In the article on production cluster configurations, what value does DataForge recommend for the First On Demand parameter?

Passage given start

Production Workload Cluster Configuration Recommendations

This article will guide users on best practices for setting up Cluster Configurations in a production DataForge environment.  It is recommended to read through the Spark and Databricks Overview first to understand how the DataForge, Databricks, and Cloud Provider services work together for processing. 

Overview

There are many ways to set up cluster configurations in DataForge. These configurations can be tweaked and tuned to match the performance needed to meet processing SLAs.  An example of how to use these cluster configurations to improve user experience is by tweaking the idle settings to optimize clusters while in development to reduce wait times.  However, in Production environments, cluster configurations should be tuned for both stability and cost optimization.  As source data grows, this tuning activity should be periodically revisited based on recent performance.

Cluster Configuration Types

Job: Job clusters use the configurations and settings in the Cluster Configuration within DataForge to know when to start up, how much compute is needed, what to process, and when to shut down.  These clusters start and shut down entirely based on the DataForge configuration settings.  When a new cluster is needed, there is typically a 3-5 minute wait time for the cluster to be provisioned before it begins processing.  Clusters and instances are shut down after processing is complete and the cluster waited the Max Idle Time of the Cluster Configuration.

Job from Pool:  Job from Pool clusters use the configurations and settings from both the Cluster Configuration in DataForge and the Pool configuration in Databricks.  When a new cluster is needed, DataForge sends the request for a cluster to Databricks.  If the Pool has an idle instance ready, then it is used as a part of the cluster requested.  This can save 1-2 minutes of startup time if instances are ready.  If not, DataForge waits for the cluster to be provisioned like a job cluster.  Instances are shut down only after the Pool in Databricks tells them to.

Cluster Type Guidance

In general, users should always aim to use the Job cluster type and "Spot with Fallback" setting available for production workloads.  This minimizes cloud costs by using spot instances when available, and  switches to on-demand instances when spot instances are unavailable.  This fallback setting is only available with Job-type cluster configurations and not Job from Pool configurations. This is a Databricks limitation. It is set in the Cloud Configuration section of the Cluster Configuration Parameters. DataForge recommends to set the First On Demand parameter to 1 so the Driver node of the cluster is always on-demand.  In general, if spot worker instances are lost, the cluster can recover and complete the job.  However, if the driver node is spot and is reclaimed, the cluster is shut down and the process is marked failed. Skip to the Cluster Configuration Example below to see a screenshot of a Spot with Fallback cluster configuration.

Passage given end
Supplied material start

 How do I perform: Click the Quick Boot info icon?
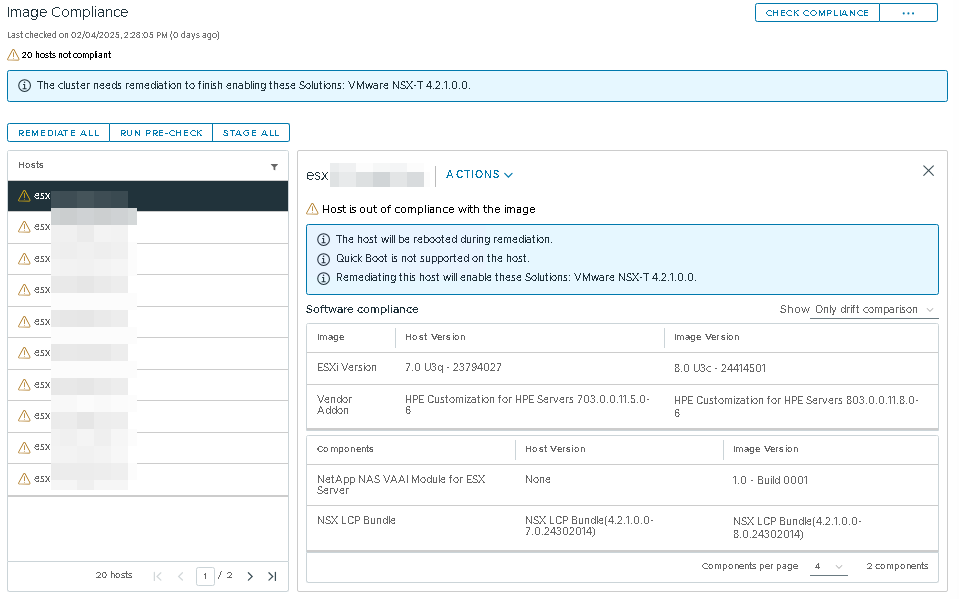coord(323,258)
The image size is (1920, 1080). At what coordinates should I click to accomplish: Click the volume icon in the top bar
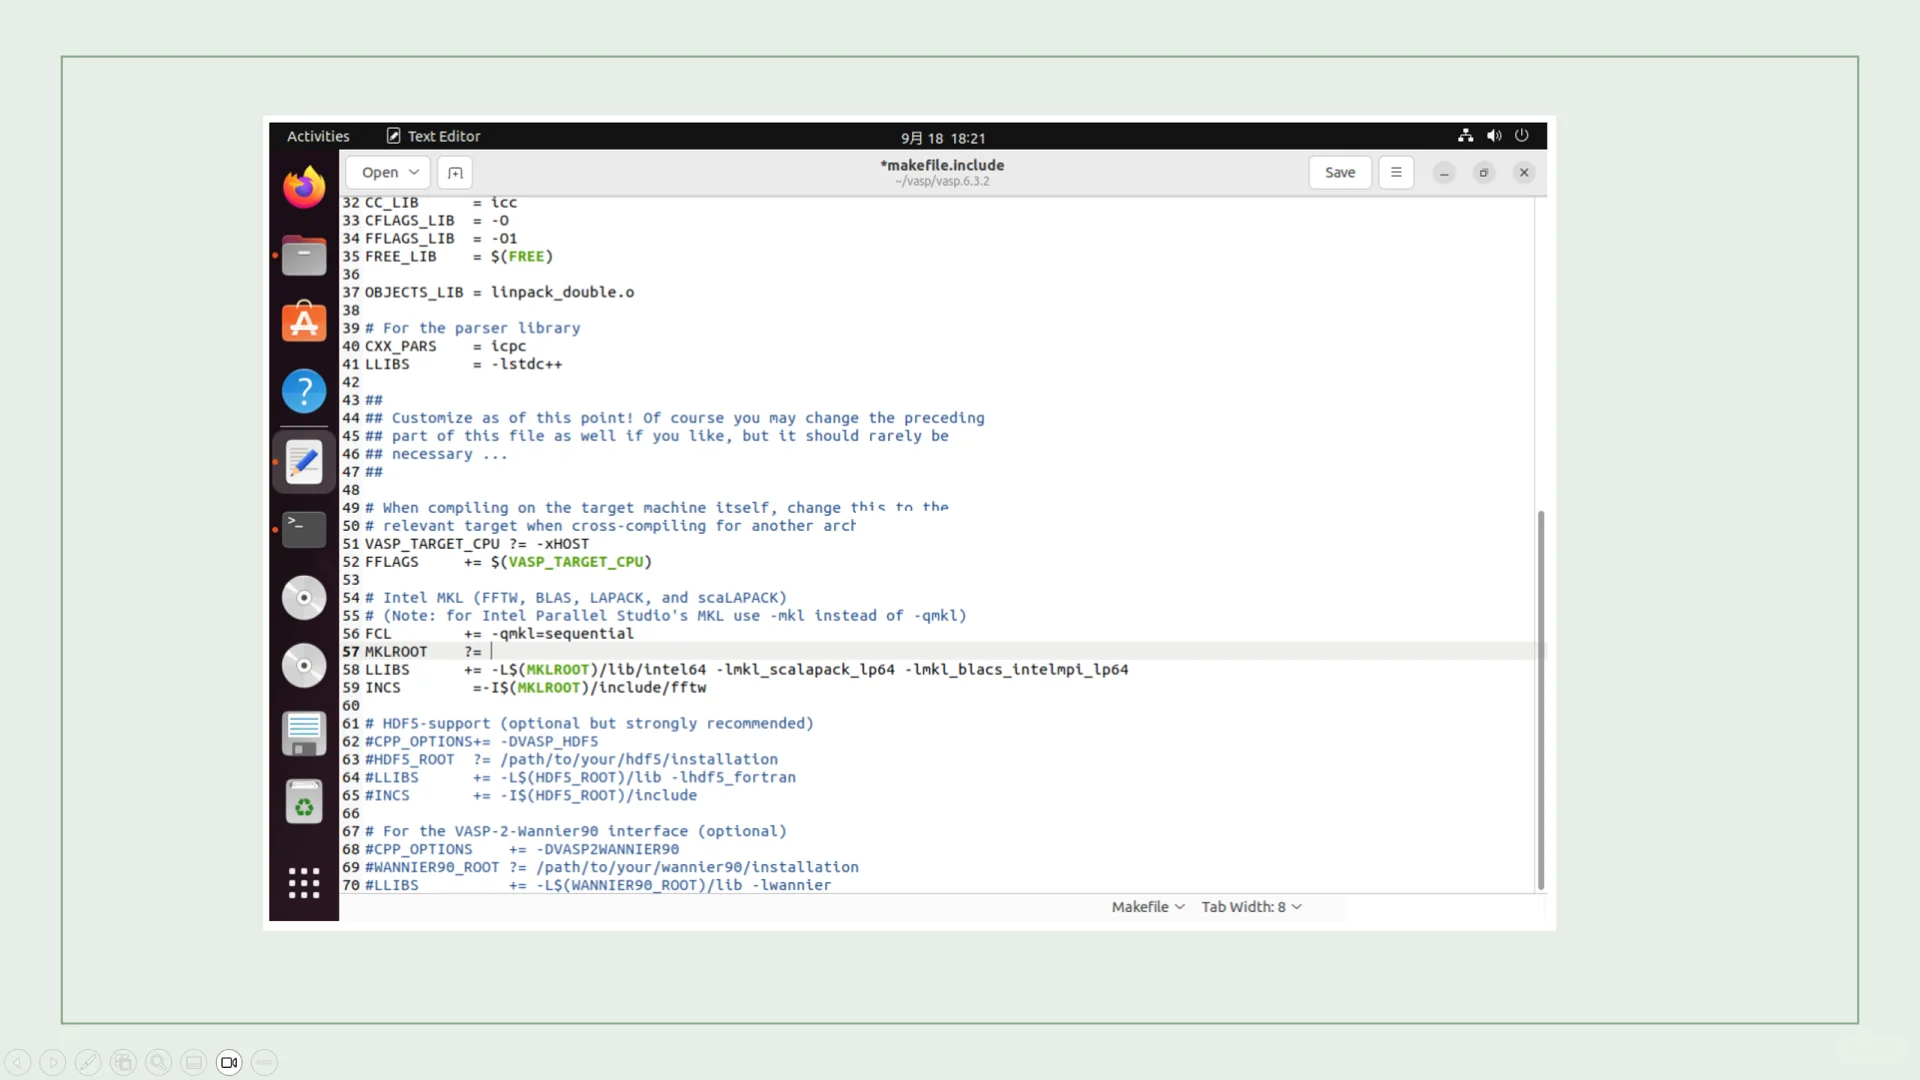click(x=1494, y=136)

Supplied material end

§ Task result
DataForge recommends setting it to 1 so that the driver node of the cluster is always on-demand.